Last week, I nearly posted a very whiny essay about how frustrated and impatient I was for the baby to arrive. I was getting frequent false labour (a couple times I had contractions five minutes apart and when I called the hospital, they said it didn't sound like I was in enough pain for it to be real labour), I was exhausted, and, of course, highly emotional with it all. My due date passed, the clinic scheduled me for an induction a week and a half after my due date, and then that night, after I'd written down all the info about the induction and was not looking forward to the multiple hospital visits the next week, I woke up with more contractions. These ones felt a little different. They were regular-ish, somewhere between 3-5 minutes apart, and they did hurt. They didn't seemed inclined to stop, either. I waited a few hours, and then called the hospital. They told me to come in.
So now I am exhausted and highly emotional because we have a one-week old baby. E. was born about 11 hours after I realized I was in labour, and all things considered, it was an easy birth. I got my wish of no painkillers, but ended up with an episiotomy when she was in a bit of distress there towards the end. As the episiotomy was preferable to the forceps, I'm not too unhappy with that. Not happy about how much it hurts sometimes, but it's gotten to manageable levels.

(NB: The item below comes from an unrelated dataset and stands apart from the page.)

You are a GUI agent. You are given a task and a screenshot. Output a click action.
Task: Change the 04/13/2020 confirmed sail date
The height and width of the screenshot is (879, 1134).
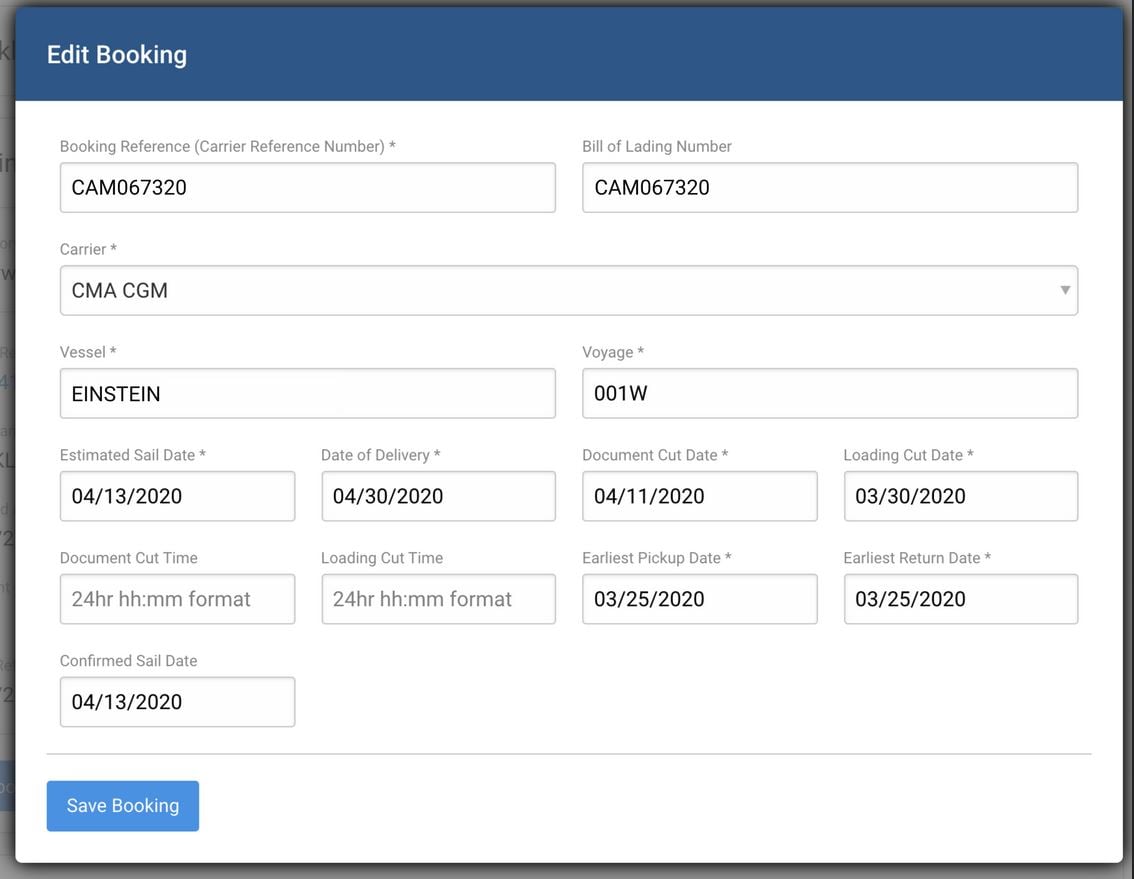tap(176, 702)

J. was pretty impressed with how I did during labour, and has been really great. He goes back to work in a week, and I'm going to miss him badly during the day. As we're slowly starting to convince E. to sleep in her crib for extended periods of time, some things are getting easier. She has decided that it's a great idea to be fussy most of the night. I have no real idea of how often she was eating last night, or how much sleep I had. It's a blur of dozing and feeding and asking J. to take her for a bit because she was so grumpy she wouldn't eat. I can certainly see the appeal of formula-feeding, but as the adjustment to breast-feeding is mostly annoying because of the lack of me time, I think we'll stick with it.
For now, since she's stopped eating and dozed off, I'm going to go put her in the crib and hope she stays asleep for a while so I can get some sleep.